We observed abolished β-arrestin-1/2-mediated desensitization in D1R-D2H8, and therefore it is tempting to suggest that a specific sequence of helix 8 is necessary for β-arrestin-1/2-mediated desensitization of D1R. However, helix 8 alone was not sufficient to trigger β-arrestin-1/2-mediated desensitization, as we did not observe β-arrestin-1/2-mediated desensitization in D2R-D1H8. Interestingly, D1R has a C-tail that can be phosphorylated by GRK and interact with arrestins, whereas D2R does not (Fig. 1F); instead, D2R has a large ICL3 that has been reported to interact with β-arrestin-1/2, but the role of this interaction in receptor desensitization is unknown (Macey ; Lan ; Namkung ). Thus, helix 8 of D1R regulates β-arrestin-1/2-mediated desensitization in aid of other regions of D1R (e.g. phosphorylated C-terminal tail), and it is possible that D2R helix 8 (Fig. 1F) or mutant helix 8 (Fig. 3B) has different conformational dynamics than WT D1R helix 8, resulting in defective arrestin interactions even though the mutants has intact C-terminal tail. As a next step, a precise molecular mechanism of helix 8 involvement in D1R desensitization needs to be further investigated by using purified receptor systems; for example, we need to analyze the conformational dynamics of D1R helix 8 in WT, D1R-D2R, and D1R-K8.52A or D1R-T8.56A/G8.59L and also analyze the conformation of D1R-arrestin complexes to seek the involvement of D1R helix 8 in D1R-arrestin complex formation.

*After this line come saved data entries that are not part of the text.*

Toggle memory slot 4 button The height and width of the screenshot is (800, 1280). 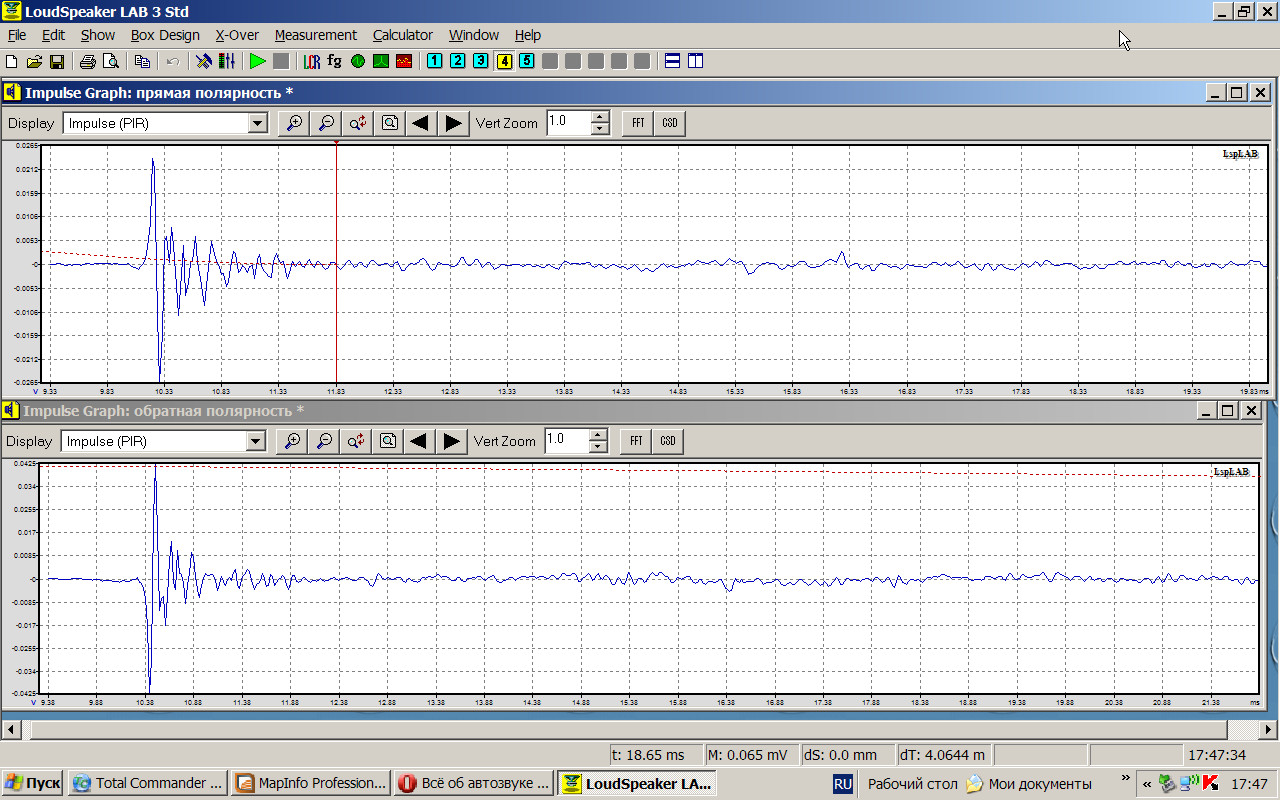point(503,61)
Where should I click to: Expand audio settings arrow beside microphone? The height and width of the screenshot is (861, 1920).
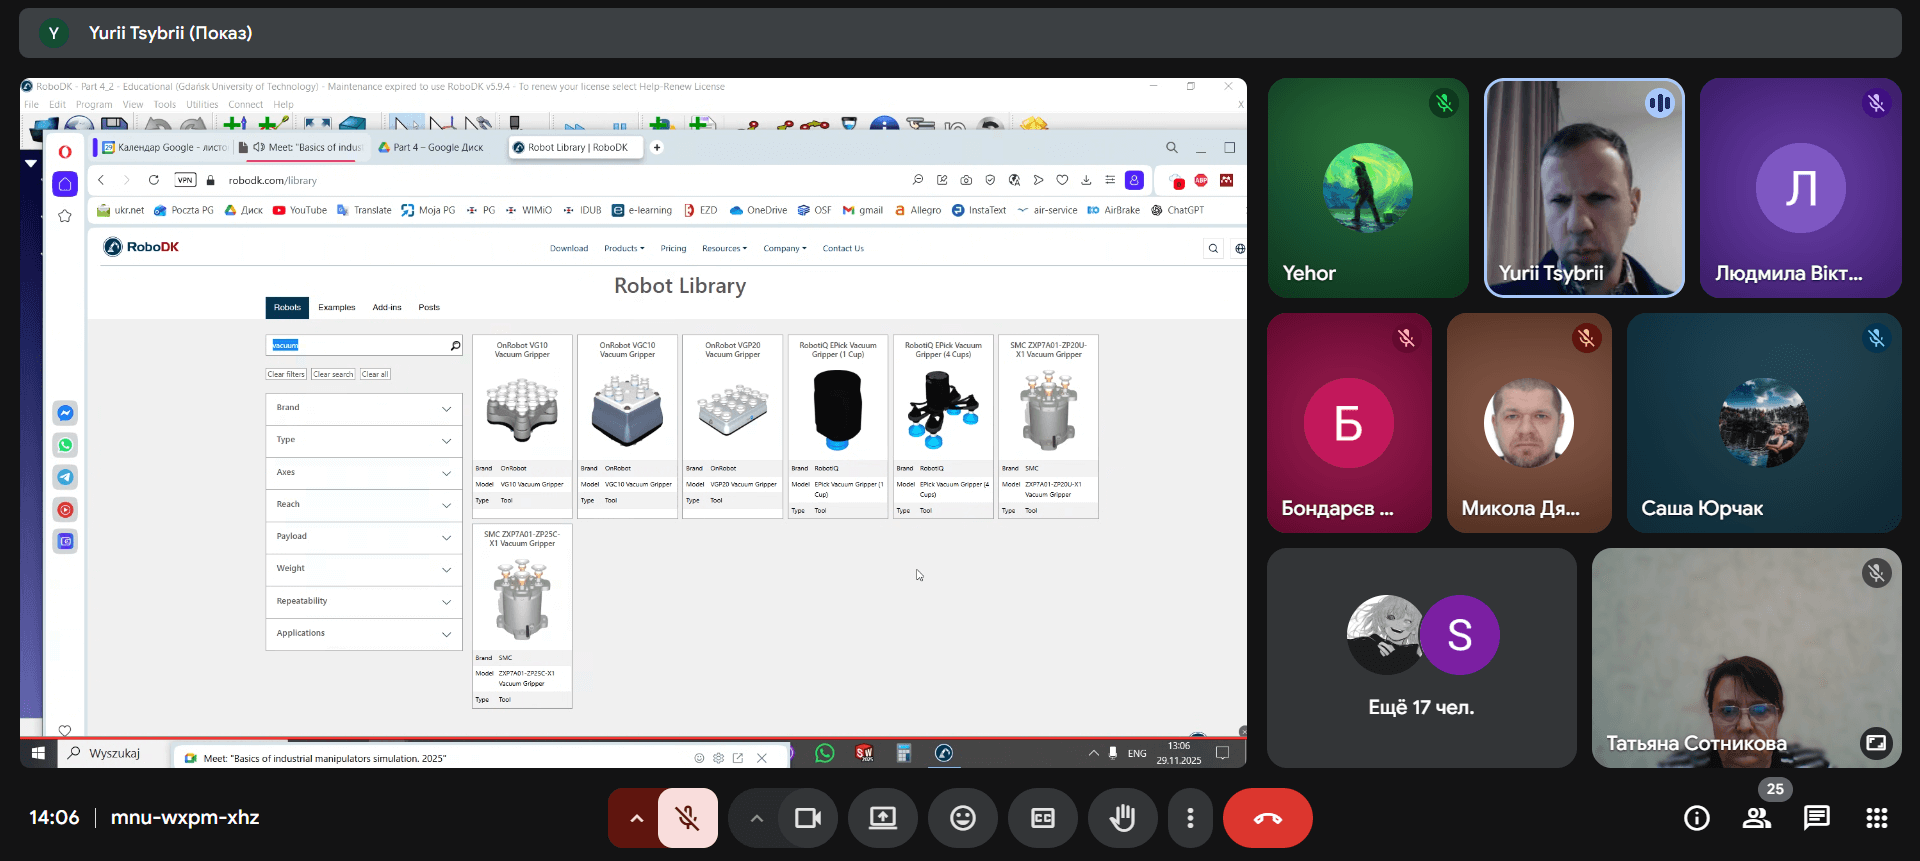click(x=636, y=818)
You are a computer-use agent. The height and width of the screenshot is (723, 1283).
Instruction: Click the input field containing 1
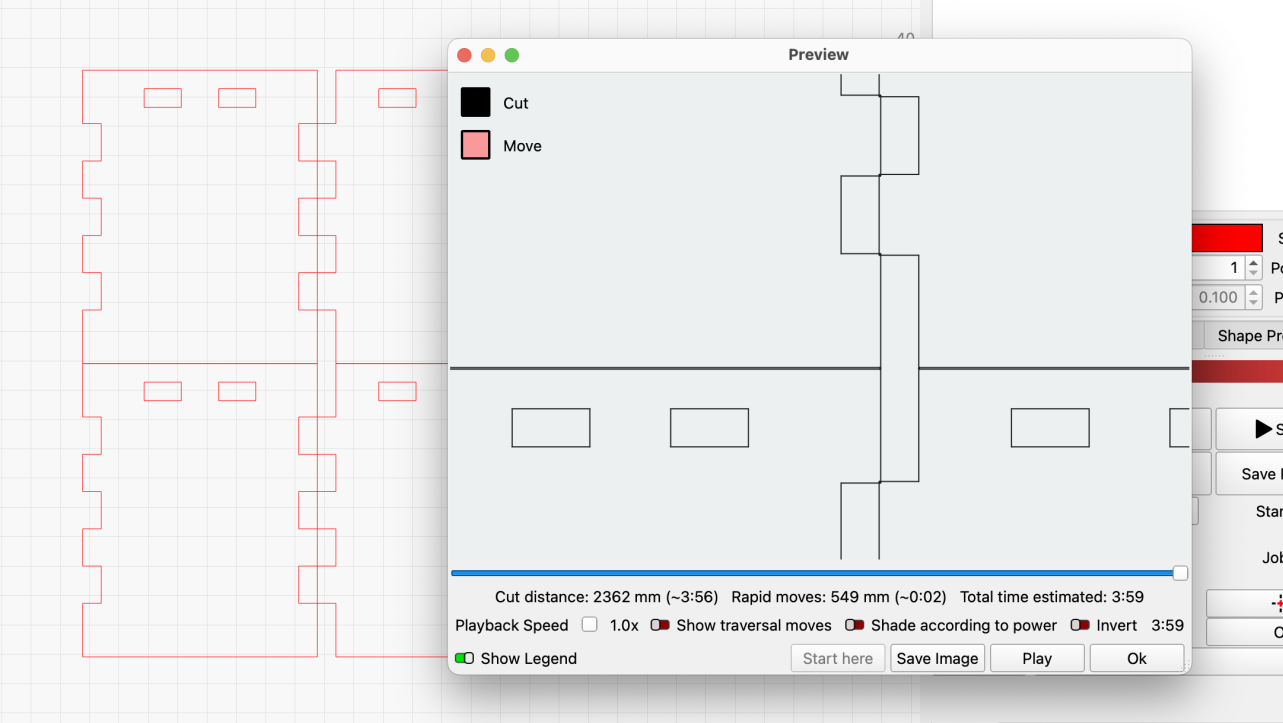click(1220, 268)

In conclusion, we evaluated the role of helix 8 in D1R and D2R signaling and verified that helix 8 does not determine D1R-Gs or D2R-Gi coupling selectivity but rather regulates β-arrestin-1/2-mediated desensitization. We did not evaluate if this is due to interaction of D1R helix 8 with GRK or β-arrestin-1/2. Nevertheless, helix 8 could be a good drug target site for biased ligand development targeting D1R. In addition to desensitization or internalization of GPCRs, receptor-activated arrestin triggers signaling cascades different from those triggered by G protein-mediated signaling, which can result in different physiological and pathological outcomes (Rankovic ; Smith ). For this reason, selective regulation of G protein- or arrestin-mediated signaling through biased ligands has been suggested as a new stratagem for more effective and/or safer drug development. The findings of the present study suggest that D1R helix 8 could be a potential drug target site to selectively inhibit arrestin-mediated signaling without affecting Gs coupling.